Why Bother To Accept The Past?
Recently, my husband and I watched one of our favorite movies, The Kid. It’s humorous story line drives home an important point about all of us: we don’t willingly welcome our past into our present.
Our Younger Selves
In the movie, Russ, (Bruce Willis) is turning forty. Though a financially successful image consultant, he is a jerk who lacks any sense of humility, a key ingredient in any good human being. But before the movie ends, his eight-year-old-self, Rusty, helps him to welcome his past into the present, showing him how to be less of a jerk.
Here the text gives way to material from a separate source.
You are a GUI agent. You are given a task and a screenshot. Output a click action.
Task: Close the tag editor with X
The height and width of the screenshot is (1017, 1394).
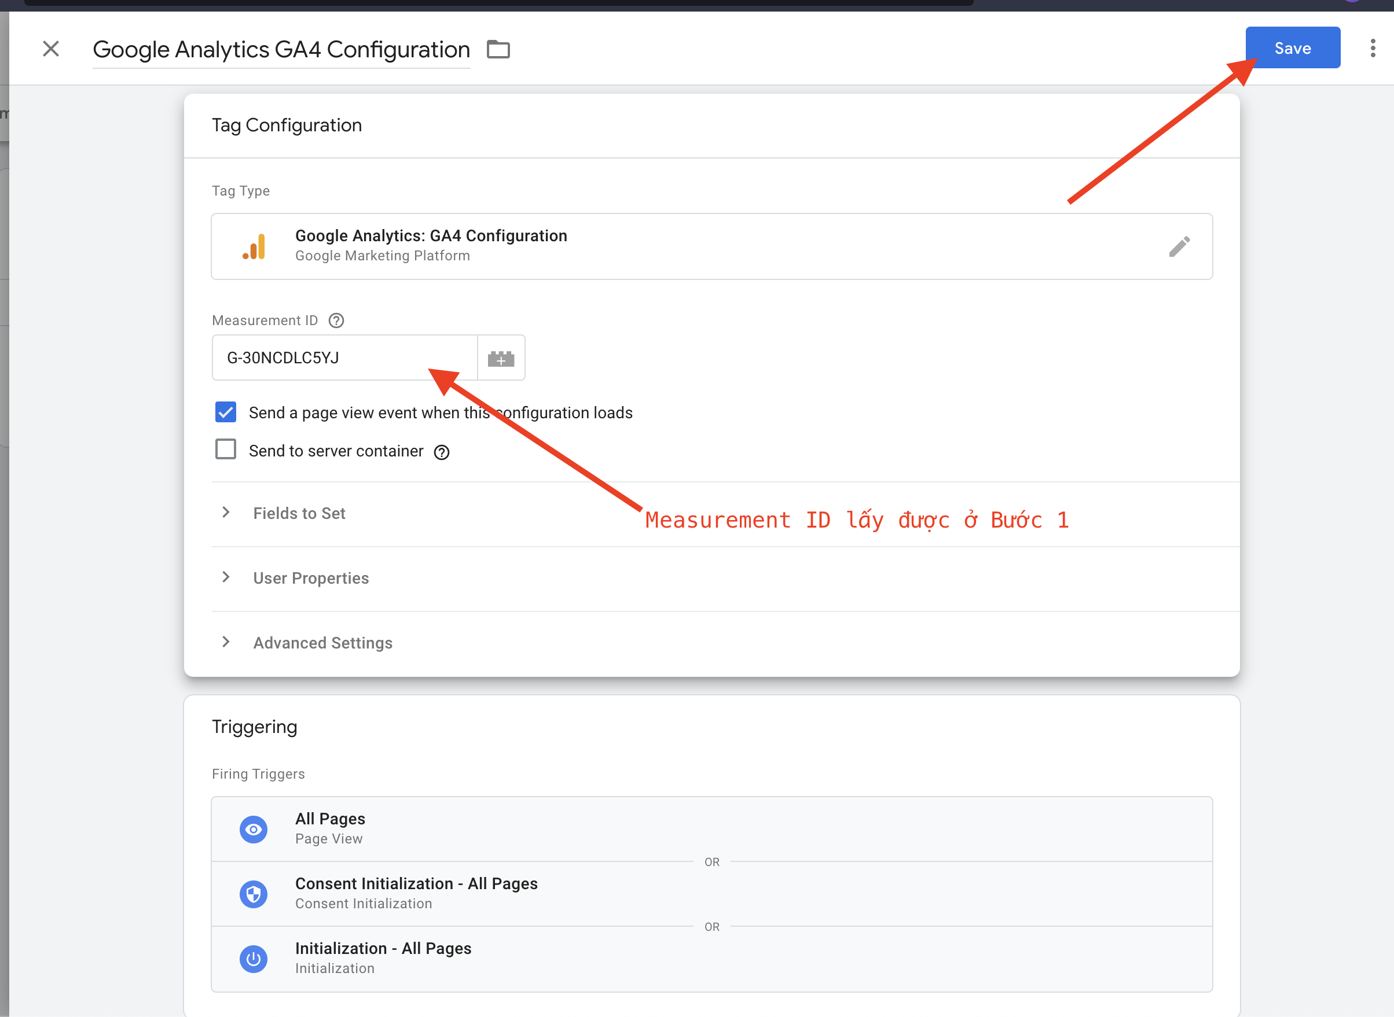(51, 49)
Russ worked hard all of his life to eliminate any traces of his painful childhood. He omitted his speech impediment with speech therapy. He eradicated his pudginess with a better diet and he does not accept any invitations to family gatherings, thus maintaining distance between him and them. The image he personifies to the world is that of a very successful and independent business man. But when Rusty, his eight-year-old self, shows up, he sees Russ for what he is, a chickless, dogless loser with an eye twitch.
Russ cannot accept Rusty’s presence in his life believing instead that he is an illusion, something brought on by a nervous breakdown he thinks he is experiencing. But the powerful medication his psychologist prescribes in order to calm him down, does nothing to make the younger version of himself disappear. Nor does denying Rusty’s existence exterminate him either. It is not until Russ accepts Rusty’s presence that anything changes for the better.
Our pasts can be difficult for any of us to view. We’ve all lived through tragic moments in our childhood. Whether it was the death or divorce of our parents, bullying on the playground, or a dozen moves to different houses, things happened to us that were beyond our control. Yet, the events effected us, leaving their mark, an impression, a memory and/or a wound. But, kids don’t have any tools to unpack and examine what happened. Instead, kids have the resolve to survive.
Not until adulthood do we get a chance to look back at those sad, defining moments and consider the lessons we might learn from them. Like Russ, we may try to eliminate our past, or deny its existence even when it shows up in our present: that vow we made to never cry again, or that eye twitch that won’t go away. Even though acceptance may be the last thing we want to do, it may also be the very thing that humbles us enough to learn something making us less of a jerk.
Why bother to accept our past. It is worth acknowledging since it never leaves us anyway.